令和2年度賃貸不動産経営管理士試験問題 問19
【問 19】定期建物賃貸借契約に関する次の記述のうち、正しいものはどれか。
- 借主が死亡したときに契約が終了する旨の定めは、有効である。
- 契約期間が1年未満の定期建物賃貸借契約は、無効である。
- 平成12年3月1日より前に締結された居住用建物の賃貸借契約については、契約当事者がこれを合意解約して、新たに定期建物賃貸借契約を締結することは認められていない。
- 床面積300㎡未満の居住建物については、借主が転勤、療養、親族の介護等やむを得ない事情により、建物をせいかつの本拠として使用することが困難となった場合には、中途解約特約がなくとも、借主は中途解約を申入れることができる。

令和2年度賃貸不動産経営管理士試験問題 問19の解説
1.借主が死亡したときに契約が終了する旨の定めは、有効である。
賃貸借契約(定期建物賃貸借契約を含む)は、貸主及び借主の死亡では終了しません。
借主が死亡した時に終了するという定めは、借主に不利な特約となりますので無効です。
その為、選択肢①は誤っています。
因みに、使用貸借契約(無償での賃貸)の場合は借主の死亡で終了します。
2.契約期間が1年未満の定期建物賃貸借契約は、無効である。
普通建物賃貸借契約の場合、1年未満の契約期間を設定をすると期間の定めのない賃貸借契約とみなされますが、定期建物賃貸借契約では1年未満の期間の設定をすることができます。
契約期間が1年未満の定期建物賃貸借契約は有効です。
その為、選択肢②は誤っています。
3.平成12年3月1日より前に締結された居住用建物の賃貸借契約については、契約当事者がこれを合意解約して、新たに定期建物賃貸借契約を締結することは認められていない。
平成12年3月1日より改正借地借家法により開始された、期間の満了によって確定的に借家契約を終了させることができる定期建物賃貸借契約が始まりました。

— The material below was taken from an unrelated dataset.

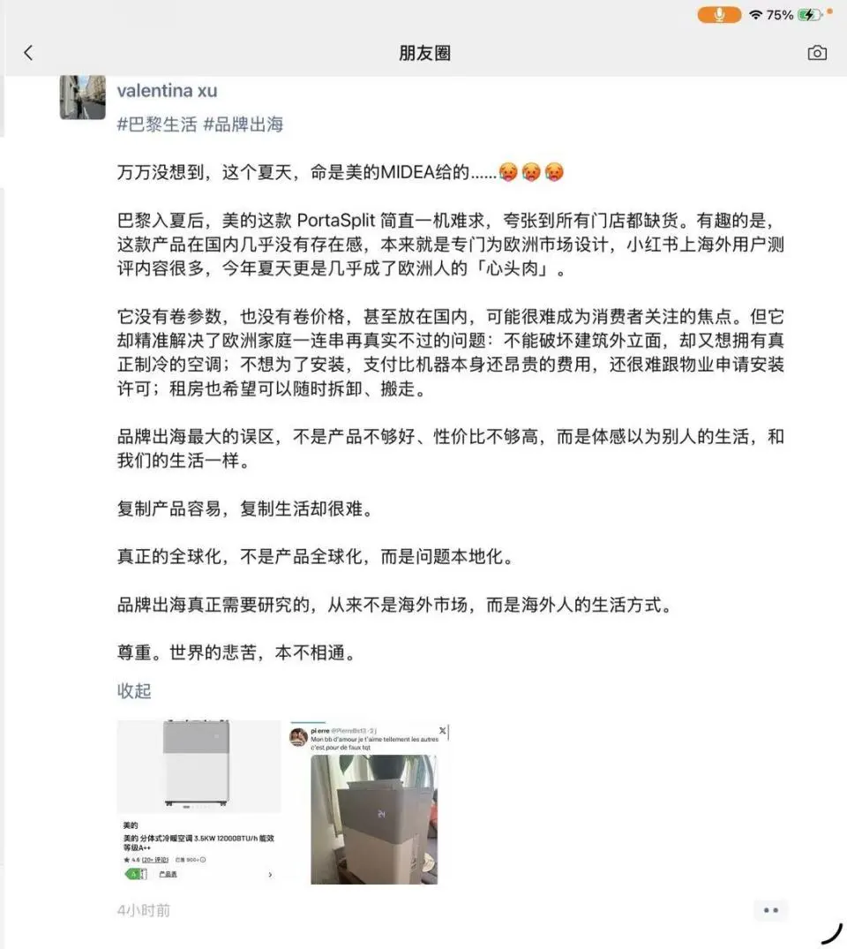Screen dimensions: 847x949
Task: Tap the 产品表 link in product card
Action: pyautogui.click(x=169, y=874)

この法律が施行される前に締結された事業用の普通建物賃貸借契約は、貸主と借主の合意により定期建物賃貸借契約に変更する事ができますが、居住用の普通建物賃貸借契約は貸主と借主が合意をしてもこれを終了させて、新たに定期建物賃貸借契約を締結することはできません。
その為、選択肢③は正しいです。
4.床面積300㎡未満の居住建物については、借主が転勤、療養、親族の介護等やむを得ない事情により、建物をせいかつの本拠として使用することが困難となった場合には、中途解約特約がなくとも、借主は中途解約を申入れることができる。

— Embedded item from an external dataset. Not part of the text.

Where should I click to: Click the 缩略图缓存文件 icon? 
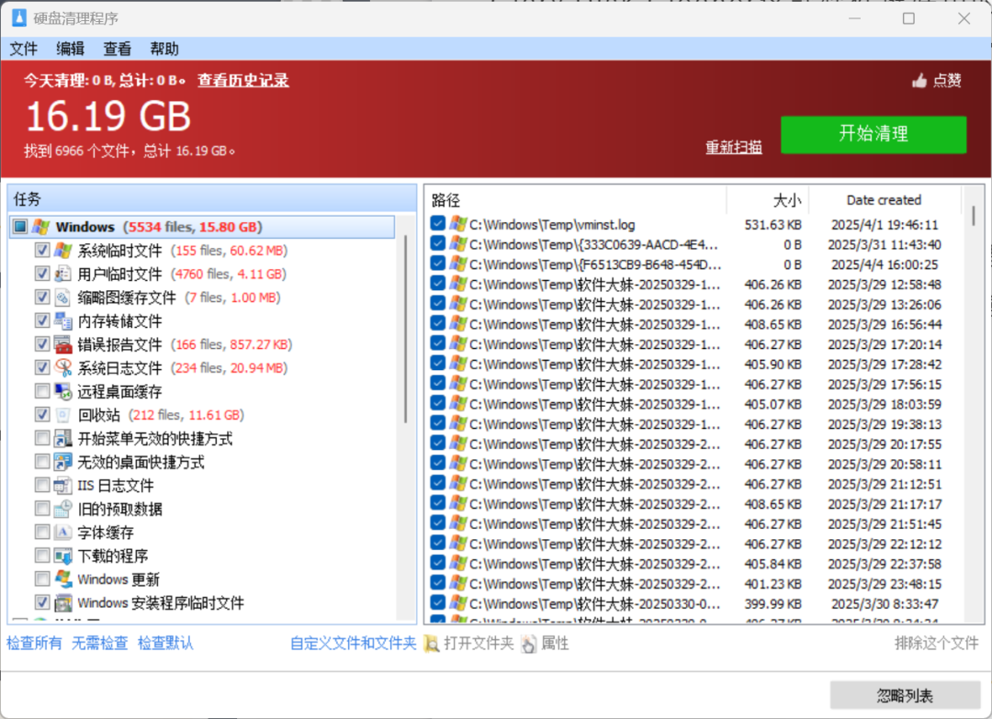[x=64, y=297]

定期建物賃貸借契約では、借主が転勤、療養、親族の介護等やむを得ない事情により、建物をせいかつの本拠として使用することが困難となった場合には借主からの中途解約の申入れが認められています。
認められる条件が、床面積が200㎡未満の居住用建物となっています。
300㎡未満ではありません。
その為、選択肢④は誤っています。